In the end, the issue isn’t pedophilia because, as far as I know, the author is not going to be charged with physical sexual misconduct. The author wrote a book in which he apparently described how one might go about seducing children… which, no matter how distasteful we might find that, is much different than actually doing it. If anyone deserves to be arrested on the basis of the Florida law that makes it illegal to import ‘pedophilia instruction manuals’ across the state line, shouldn’t it be the detectives who caused the book to be shipped to Florida by ordering it?

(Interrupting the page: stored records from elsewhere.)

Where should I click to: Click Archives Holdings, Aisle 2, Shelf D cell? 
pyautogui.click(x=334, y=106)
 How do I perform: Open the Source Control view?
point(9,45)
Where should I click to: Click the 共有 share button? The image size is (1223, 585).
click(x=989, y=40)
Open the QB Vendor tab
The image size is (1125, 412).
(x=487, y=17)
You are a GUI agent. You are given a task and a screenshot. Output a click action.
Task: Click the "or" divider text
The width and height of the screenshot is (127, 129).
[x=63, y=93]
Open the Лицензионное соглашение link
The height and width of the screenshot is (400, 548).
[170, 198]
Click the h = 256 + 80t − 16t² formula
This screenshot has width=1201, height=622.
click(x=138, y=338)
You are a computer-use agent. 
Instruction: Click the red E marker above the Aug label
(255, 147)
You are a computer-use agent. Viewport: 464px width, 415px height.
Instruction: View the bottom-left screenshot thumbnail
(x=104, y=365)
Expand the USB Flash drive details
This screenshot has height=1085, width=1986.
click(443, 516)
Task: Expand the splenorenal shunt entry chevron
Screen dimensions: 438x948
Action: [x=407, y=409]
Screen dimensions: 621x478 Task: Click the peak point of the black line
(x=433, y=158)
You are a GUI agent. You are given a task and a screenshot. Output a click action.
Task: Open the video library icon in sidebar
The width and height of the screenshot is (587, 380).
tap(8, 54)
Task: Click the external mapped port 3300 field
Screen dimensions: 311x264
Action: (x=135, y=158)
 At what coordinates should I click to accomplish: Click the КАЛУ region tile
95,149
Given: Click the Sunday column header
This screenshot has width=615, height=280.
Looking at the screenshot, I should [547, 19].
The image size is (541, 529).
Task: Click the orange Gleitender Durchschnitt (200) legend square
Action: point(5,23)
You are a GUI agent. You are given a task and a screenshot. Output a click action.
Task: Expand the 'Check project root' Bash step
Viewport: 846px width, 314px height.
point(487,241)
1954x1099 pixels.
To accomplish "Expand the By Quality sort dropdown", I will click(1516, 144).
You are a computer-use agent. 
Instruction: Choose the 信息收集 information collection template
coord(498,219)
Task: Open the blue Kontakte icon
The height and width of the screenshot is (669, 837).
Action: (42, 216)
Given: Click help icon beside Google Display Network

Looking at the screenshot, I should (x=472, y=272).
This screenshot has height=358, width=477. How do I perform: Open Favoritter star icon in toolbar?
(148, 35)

2 Comments on “Thoughtcrime 1.0”

  1. JDJarvis says:

    The entire situation is awful. The book is creepy and vile and the sheriff in Florida doesn't seem to understand free speech and fiction.Why the author didn't fight being sent out of state is beyond me. How this isn't entrapment totally escapes me; a person in Florida had to misrepresent themselves to order a book from the author in Colorado to get a copy.
    If there is a conviction no author or dealer of a book that may be sent to Florida that depicts fictional awfulness is safe.

  2. Malcadon says:

    This is not an odd thing in Florida, as the state is full of unusual laws, and “you can't make this stuff up” political nonsenses. This is also not the first time free speech was addressed in their system, as in the 90's, they outlawed an album by 2 Live Crew, and then had them arrested while preforming at a club. They ultimately won the case.

    This is a really terrible thing, as two wrongs don't make a right. I doubt we'll hear the end of this, as folks would be really split in the issue.